The clinic's staff has already enrolled thier first patient: a 19-year-old boy from Iowa who admitted to being hooked on the online game World of Warcraft.

While it may seem like an extreme (not to mention pricey) way to get unplugged, Stuart Fischoff, a psychologist and Senior Editor at the Journal of Media Psychology, believes the rehab approach can be helpful.

"For patients in clinical settings, exposing them to friendly animals has had very positive effects," said Fischoff, who is not affiliated with the new clinic. "The purpose here is to get the patient to experience gratification from something that doesn’t require an Internet connection. So giving the patient someone who needs them, appreciates them and doesn’t judge them allows them to reach out to the flesh-and-blood world."

Is Web addiction real?

The program’s Web site cites research that suggests “anywhere from 6 and 10 percent of the online population is dependent on one or more aspects of cyber technology and the Internet.”

However, the emerging notion of “Internet addiction” remains controversial. The term has yet to be recognized by the American Psychiatric Association as a disorder and is not listed in the APA's Diagnostic and Statistical Manual of Mental Disorders (DSM). But some experts have lobbied for its inclusion in the manual’s upcoming revision, due out in 2012.

Ronald W. Pies, a professor of clinical psychiatry at Tufts University, said much of the debate hinges on whether Internet abuse is a distinct disorder or merely a symptom of deeper psychological problems.

"There are often underlying or co-occurring psychiatric disorders, such as anxiety, depression or a disturbance in interpersonal relationships, all of which may explain the person's internet problems,” Pies told LiveScience. "The question is, do we need another 'disorder' in our DSM, if the manifestations of Internet addiction can already be accounted for by well-described and better-validated conditions?"

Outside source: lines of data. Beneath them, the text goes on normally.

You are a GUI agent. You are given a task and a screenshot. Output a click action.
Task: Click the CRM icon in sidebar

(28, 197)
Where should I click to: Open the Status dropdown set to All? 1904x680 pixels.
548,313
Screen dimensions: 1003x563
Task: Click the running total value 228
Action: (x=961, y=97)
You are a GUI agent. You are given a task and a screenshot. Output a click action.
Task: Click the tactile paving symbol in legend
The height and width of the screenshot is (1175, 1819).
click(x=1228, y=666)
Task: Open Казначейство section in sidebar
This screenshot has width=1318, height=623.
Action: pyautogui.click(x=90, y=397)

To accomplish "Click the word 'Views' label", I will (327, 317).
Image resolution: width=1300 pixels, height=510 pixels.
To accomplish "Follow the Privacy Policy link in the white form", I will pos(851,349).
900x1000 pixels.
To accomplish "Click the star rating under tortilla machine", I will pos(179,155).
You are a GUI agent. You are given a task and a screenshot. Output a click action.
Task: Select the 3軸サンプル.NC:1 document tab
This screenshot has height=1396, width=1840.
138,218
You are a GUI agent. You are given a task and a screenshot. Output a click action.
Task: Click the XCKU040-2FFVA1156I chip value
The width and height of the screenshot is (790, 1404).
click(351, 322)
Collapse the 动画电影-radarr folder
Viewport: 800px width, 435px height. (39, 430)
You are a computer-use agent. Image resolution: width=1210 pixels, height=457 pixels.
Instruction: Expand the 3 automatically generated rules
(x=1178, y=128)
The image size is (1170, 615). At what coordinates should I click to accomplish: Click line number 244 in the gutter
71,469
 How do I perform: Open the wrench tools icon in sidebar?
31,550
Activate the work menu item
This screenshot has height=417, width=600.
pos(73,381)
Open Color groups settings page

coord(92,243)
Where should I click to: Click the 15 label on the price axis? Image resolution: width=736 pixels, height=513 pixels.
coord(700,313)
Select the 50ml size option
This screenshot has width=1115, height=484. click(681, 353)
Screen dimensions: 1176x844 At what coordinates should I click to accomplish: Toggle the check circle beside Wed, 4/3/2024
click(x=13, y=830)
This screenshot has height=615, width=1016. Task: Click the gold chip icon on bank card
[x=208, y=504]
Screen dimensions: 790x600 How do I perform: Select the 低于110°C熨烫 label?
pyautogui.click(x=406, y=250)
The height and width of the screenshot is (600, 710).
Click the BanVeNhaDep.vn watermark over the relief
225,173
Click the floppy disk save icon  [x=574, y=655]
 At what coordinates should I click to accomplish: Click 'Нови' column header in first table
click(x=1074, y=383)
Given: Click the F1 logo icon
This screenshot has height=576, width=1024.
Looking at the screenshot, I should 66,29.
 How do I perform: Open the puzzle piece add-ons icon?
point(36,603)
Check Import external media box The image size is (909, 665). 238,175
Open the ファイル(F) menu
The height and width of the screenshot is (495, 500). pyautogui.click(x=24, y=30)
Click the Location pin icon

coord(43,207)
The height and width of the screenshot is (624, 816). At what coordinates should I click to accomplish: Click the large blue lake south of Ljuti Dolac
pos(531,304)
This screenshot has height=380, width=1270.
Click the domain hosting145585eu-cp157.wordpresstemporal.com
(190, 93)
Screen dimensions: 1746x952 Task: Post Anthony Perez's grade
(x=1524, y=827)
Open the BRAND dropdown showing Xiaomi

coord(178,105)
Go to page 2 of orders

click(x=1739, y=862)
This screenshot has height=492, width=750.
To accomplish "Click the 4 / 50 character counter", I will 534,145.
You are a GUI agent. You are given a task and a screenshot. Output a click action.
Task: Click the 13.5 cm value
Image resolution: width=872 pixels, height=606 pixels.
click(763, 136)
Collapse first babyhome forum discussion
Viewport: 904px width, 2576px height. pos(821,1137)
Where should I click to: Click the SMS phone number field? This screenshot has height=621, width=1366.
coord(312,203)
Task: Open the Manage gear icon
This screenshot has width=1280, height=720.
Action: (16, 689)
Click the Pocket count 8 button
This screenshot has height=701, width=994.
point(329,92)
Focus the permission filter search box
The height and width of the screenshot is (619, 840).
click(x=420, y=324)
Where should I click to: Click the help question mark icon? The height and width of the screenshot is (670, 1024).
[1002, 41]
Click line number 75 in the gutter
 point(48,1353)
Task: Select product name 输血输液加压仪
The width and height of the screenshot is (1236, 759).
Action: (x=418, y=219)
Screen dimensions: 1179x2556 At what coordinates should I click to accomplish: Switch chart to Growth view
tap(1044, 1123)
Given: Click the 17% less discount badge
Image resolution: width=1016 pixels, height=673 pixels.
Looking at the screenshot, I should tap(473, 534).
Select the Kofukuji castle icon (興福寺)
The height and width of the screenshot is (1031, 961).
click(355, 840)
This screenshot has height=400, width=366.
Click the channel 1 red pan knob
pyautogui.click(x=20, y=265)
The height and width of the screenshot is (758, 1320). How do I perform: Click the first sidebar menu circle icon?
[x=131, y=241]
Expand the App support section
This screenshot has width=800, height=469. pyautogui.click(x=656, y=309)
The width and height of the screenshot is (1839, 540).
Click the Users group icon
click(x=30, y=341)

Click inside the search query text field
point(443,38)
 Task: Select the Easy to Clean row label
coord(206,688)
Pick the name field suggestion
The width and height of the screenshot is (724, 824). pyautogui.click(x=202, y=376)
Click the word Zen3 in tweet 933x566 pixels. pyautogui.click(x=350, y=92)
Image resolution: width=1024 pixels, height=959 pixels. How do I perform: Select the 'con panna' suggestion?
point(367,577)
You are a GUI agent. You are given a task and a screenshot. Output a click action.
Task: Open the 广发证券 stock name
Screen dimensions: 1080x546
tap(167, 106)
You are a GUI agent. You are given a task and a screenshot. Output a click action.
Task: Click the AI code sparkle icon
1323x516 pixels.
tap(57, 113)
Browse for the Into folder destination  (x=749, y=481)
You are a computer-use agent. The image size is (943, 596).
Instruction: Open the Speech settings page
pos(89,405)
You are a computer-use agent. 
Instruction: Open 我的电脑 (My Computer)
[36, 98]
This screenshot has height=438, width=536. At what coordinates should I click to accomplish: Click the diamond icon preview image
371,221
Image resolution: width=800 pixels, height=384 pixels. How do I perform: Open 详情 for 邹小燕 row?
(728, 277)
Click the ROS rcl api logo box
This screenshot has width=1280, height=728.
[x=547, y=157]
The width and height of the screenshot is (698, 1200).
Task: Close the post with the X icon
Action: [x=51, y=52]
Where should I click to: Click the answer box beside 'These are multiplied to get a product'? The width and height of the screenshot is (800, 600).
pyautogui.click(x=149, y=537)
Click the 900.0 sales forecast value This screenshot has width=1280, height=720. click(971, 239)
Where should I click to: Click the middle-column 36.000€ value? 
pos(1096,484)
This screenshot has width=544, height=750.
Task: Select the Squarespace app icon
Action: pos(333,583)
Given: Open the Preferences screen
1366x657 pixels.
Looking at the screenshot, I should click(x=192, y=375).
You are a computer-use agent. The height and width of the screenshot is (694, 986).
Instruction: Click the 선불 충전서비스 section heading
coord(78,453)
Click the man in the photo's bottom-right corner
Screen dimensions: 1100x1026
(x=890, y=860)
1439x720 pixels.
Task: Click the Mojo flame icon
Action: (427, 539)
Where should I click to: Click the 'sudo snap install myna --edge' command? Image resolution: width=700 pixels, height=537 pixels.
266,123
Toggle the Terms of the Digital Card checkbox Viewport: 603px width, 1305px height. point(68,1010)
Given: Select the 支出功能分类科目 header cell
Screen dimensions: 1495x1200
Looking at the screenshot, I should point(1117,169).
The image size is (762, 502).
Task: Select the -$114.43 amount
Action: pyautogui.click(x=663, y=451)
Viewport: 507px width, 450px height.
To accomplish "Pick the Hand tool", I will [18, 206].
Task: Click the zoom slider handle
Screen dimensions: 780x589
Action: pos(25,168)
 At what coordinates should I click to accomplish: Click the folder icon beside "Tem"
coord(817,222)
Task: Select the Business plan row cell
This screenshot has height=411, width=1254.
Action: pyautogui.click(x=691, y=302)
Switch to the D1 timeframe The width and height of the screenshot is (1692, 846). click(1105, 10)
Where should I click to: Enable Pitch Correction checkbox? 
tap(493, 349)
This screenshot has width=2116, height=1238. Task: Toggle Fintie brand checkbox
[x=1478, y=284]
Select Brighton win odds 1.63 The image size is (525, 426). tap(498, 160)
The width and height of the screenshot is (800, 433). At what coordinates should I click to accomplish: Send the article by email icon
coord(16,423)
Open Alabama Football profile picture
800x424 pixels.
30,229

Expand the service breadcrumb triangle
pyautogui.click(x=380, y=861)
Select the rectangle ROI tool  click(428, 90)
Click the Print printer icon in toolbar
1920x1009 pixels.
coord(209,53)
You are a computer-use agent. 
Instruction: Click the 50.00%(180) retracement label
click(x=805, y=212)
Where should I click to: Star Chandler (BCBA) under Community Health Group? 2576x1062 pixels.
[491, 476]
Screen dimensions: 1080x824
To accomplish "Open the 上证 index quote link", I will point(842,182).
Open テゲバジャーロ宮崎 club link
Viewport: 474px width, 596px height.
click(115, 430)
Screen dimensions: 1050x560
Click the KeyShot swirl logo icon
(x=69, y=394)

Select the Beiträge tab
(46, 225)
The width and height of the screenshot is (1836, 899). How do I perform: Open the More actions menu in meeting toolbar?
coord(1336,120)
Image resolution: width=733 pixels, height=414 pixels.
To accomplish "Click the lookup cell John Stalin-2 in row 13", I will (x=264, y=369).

Though very little research on Internet addiction exists, one notable study conducted by Stanford University researchers found that more than one out of eight Americans displayed signs of "problematic Internet use," such as having difficulty staying away from the Internet for several days at a time. But the study’s authors admitted that the results were "too premature" to warrant a medical diagnosis. The conclusions were based on a telephone survey of 2,513 adults in 2006.

"We may eventually come around to the view that Internet addiction is a discrete mental disorder, but that will require carefully-designed research aimed at linking Internet addiction with family and genetic factors, biological concomitants and responses to specific treatments," Pies explained.  

As of now, "there has not yet been sufficient investigation of the question using well-defined criteria for Internet addiction," he added. 

Fischoff doesn’t view the Internet itself to be “addictive,” but rather “it’s the various things people can do online such as gambling, porn or gaming, that are addictive.”

"The Web is simply a very good delivery system for activities that are potentially addictive," Fischoff said in a telephone interview.

Will it work?

Meanwhile, Internet addiction treatment is not a new concept.

In China, there are roughly 400 Internet addiction clinics, where some patients have been reportedly subjected to shock therapy. On Aug. 2, a 15-year-old Chinese boy was beaten to death less than a day after his parents checked him into one of the Internet addiction boot camps, according to news reports.

Although he finds the treatment methods outlined on reStart's web site to be based on sound psychotherapeutic principles, Fischoff doesn't expect rehab alone to have a long-lasting effect.

"I don't think rehab will be a cure-all for anybody, whether it's a drug addiction, gambling or the Internet,” he said. "You can modify people's behavior in a particular environment, but if they have not developed the proper social skills, they'll retreat back into their old ways once they get back out into the real world.”